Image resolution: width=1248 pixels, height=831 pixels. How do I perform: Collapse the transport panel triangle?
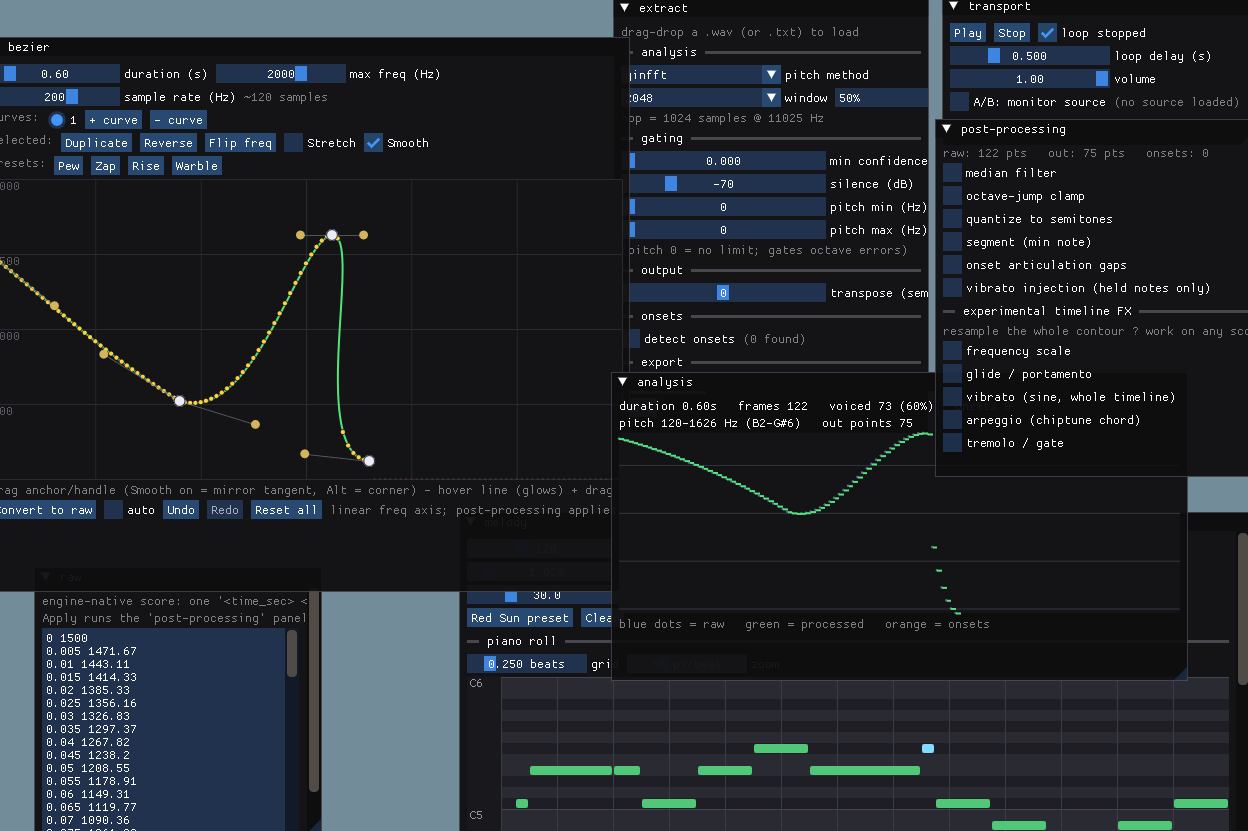click(x=955, y=7)
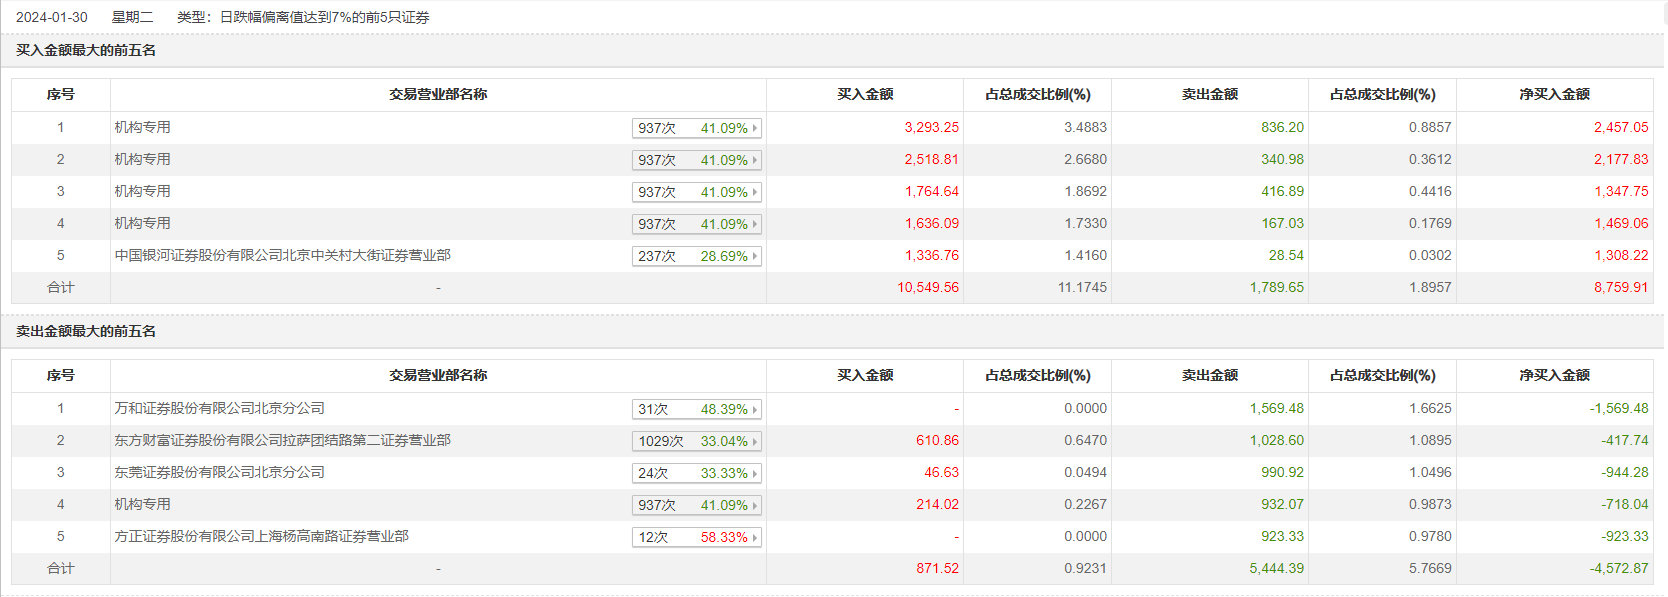Expand the 1029次 33.04% badge arrow
The image size is (1668, 597).
tap(754, 441)

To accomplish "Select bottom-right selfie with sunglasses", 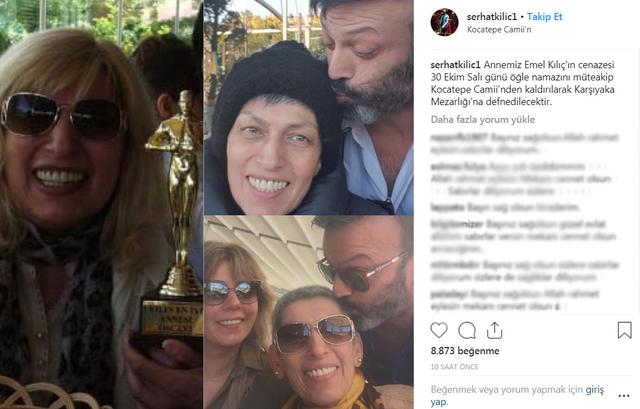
___
**WORK REQUEST:**
Excluding every picture, set down the listing exactly.

**EXPECTED ANSWER:**
Image resolution: width=1248 pixels, height=831 pixels. How do I perform: Collapse the transport panel triangle?
click(x=955, y=7)
Expand the 1029次 33.04% badge arrow
The image size is (1668, 597).
tap(754, 441)

To accomplish "Select bottom-right selfie with sunglasses", 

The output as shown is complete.